━━━ Supplied records ━━━

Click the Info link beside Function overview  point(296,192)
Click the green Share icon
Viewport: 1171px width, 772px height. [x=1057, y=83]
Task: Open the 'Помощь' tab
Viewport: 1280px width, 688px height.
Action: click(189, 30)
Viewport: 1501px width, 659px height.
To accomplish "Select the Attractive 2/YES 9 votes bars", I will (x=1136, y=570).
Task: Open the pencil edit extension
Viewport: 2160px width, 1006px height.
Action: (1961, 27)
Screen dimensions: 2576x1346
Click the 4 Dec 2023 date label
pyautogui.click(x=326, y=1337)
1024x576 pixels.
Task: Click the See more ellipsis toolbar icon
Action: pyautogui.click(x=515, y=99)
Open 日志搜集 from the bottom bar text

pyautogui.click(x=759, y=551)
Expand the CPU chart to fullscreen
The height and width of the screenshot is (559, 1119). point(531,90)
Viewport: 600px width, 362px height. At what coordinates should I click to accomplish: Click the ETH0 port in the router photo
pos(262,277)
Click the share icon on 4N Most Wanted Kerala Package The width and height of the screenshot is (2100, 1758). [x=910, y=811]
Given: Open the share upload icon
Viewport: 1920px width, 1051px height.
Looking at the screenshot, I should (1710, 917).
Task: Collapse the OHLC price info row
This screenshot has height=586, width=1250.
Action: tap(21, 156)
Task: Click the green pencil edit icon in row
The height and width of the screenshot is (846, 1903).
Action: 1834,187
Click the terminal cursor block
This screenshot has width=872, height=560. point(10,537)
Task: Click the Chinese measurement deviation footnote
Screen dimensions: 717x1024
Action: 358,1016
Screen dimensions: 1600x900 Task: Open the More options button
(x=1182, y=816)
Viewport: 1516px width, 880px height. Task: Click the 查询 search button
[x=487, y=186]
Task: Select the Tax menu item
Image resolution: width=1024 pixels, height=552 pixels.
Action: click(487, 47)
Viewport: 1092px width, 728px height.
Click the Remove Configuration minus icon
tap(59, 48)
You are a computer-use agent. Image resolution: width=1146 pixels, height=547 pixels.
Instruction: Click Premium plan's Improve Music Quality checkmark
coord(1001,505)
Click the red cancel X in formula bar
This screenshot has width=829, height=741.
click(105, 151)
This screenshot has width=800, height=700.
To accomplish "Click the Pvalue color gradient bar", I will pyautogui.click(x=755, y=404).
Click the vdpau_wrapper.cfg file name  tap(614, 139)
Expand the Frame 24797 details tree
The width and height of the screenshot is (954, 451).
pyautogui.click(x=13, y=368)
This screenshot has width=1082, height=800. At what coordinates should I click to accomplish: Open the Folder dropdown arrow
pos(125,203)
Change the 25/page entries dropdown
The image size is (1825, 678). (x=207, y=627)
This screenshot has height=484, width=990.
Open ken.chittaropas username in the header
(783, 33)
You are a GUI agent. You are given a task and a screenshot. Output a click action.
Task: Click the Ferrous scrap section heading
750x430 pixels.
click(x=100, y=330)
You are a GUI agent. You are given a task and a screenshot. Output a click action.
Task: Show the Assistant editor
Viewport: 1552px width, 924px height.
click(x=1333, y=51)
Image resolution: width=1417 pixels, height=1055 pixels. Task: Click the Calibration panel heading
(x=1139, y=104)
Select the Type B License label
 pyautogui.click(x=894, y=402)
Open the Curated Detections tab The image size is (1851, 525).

━━━

## Problem requirements
Rewrite the lines starting with the line that contains "Task: Select the Tax menu item" and going on through the line that contains "pyautogui.click(x=13, y=368)", replacing "minus icon" with "minus button" and leaving everything else unchanged.

## The output
Task: Select the Tax menu item
Image resolution: width=1024 pixels, height=552 pixels.
Action: click(487, 47)
Viewport: 1092px width, 728px height.
Click the Remove Configuration minus button
tap(59, 48)
You are a computer-use agent. Image resolution: width=1146 pixels, height=547 pixels.
Instruction: Click Premium plan's Improve Music Quality checkmark
coord(1001,505)
Click the red cancel X in formula bar
This screenshot has width=829, height=741.
click(105, 151)
This screenshot has width=800, height=700.
To accomplish "Click the Pvalue color gradient bar", I will pyautogui.click(x=755, y=404).
Click the vdpau_wrapper.cfg file name  tap(614, 139)
Expand the Frame 24797 details tree
The width and height of the screenshot is (954, 451).
pyautogui.click(x=13, y=368)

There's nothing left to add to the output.